= SELECTED TEXT =
Veterinary Nurse: This popular veterinary career broadly involves the hands on nursing care for sick or injured animals, educating owners about pet health and welfare and the carrying out of medical treatments and minor procedures. A veterinary nursing qualification can lead to many different job opportunities in animal welfare. The duties of a qualified Veterinary Nurse involve a considerable amount of responsibility. Senior nurses play a key role in the running of a private practice or organisation.
Career prospects are good for skilled veterinary nurses. There is a strong demand for well-trained animal care professionals and opportunities are open to nurses in a variety of animal care jobs. As a qualified veterinary nurse, you could develop a veterinary career as a head nurse in general practice, in a specialised veterinary referral centre, in the equine world, as a veterinary practice manager, in an animal charity/welfare/hospital nursing environment, in academia as a lecturer or researcher, within the pharmaceutical and veterinary supplies industries.
Veterinary Physiotherapist: The work of a Veterinary Physiotherapist involves investigating mobility problems, preventing recurring injuries and helping to reduce pain. Horses and dogs are the most common types of animal referred for physiotherapy. The work is physically demanding; it requires a high degree of physical fitness, stamina and a strong back as there is likely to be heavy lifting at times. Many Veterinary Physiotherapists are self employed and run their own businesses - working from home, from local surgeries or travelling to their client’s facilities. This means that at times the work may be outdoors or in stable yards in all weathers. Some Veterinary Physiotherapists work from larger veterinary practices and animal hospitals where they encounter a wide variety of cases and may have the opportunity of promotion within the organisation.

= EXERCISE =
Reproduce word for word the portion of the veterinary careers text that opens with "Career prospects are" and closes with "veterinary supplies industries.".

= GIVEN INFORMATION =
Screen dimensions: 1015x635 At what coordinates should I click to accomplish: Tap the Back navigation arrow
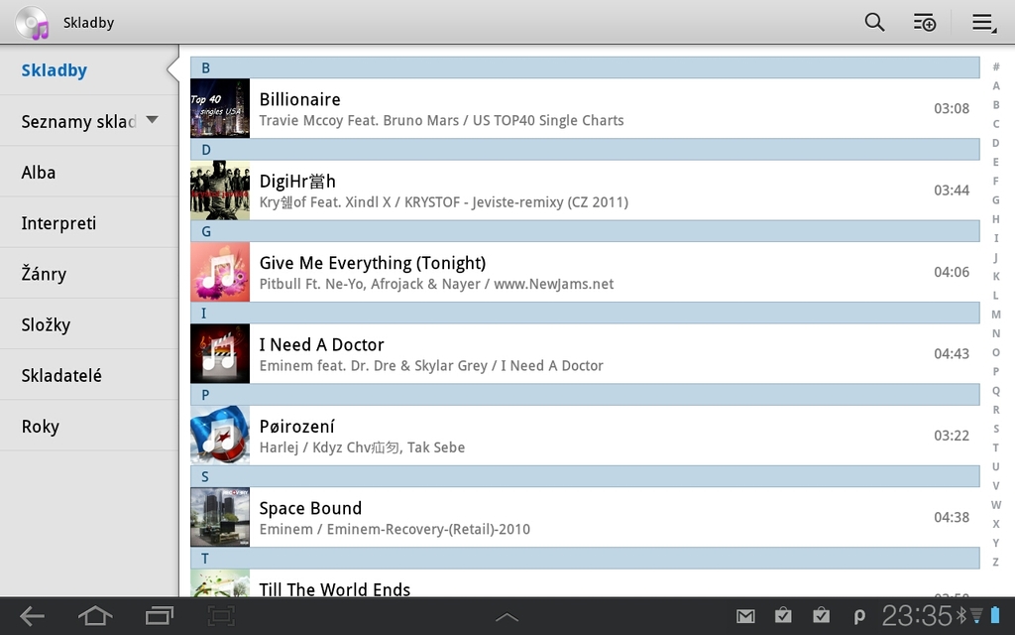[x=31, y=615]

--

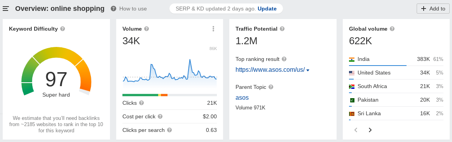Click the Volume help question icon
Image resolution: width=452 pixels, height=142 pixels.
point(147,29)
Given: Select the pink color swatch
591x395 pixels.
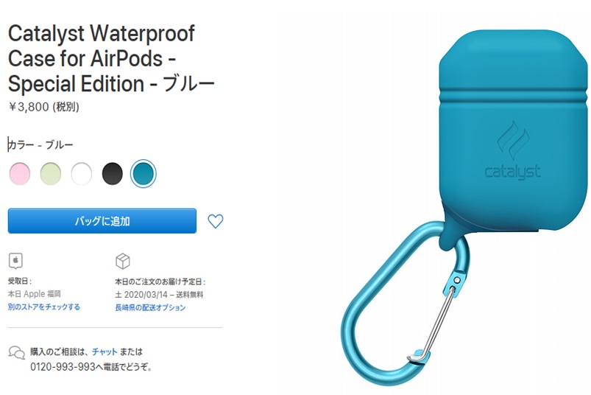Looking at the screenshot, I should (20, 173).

= TASK RESULT =
Career prospects are good for skilled veterinary nurses. There is a strong demand for well-trained animal care professionals and opportunities are open to nurses in a variety of animal care jobs. As a qualified veterinary nurse, you could develop a veterinary career as a head nurse in general practice, in a specialised veterinary referral centre, in the equine world, as a veterinary practice manager, in an animal charity/welfare/hospital nursing environment, in academia as a lecturer or researcher, within the pharmaceutical and veterinary supplies industries.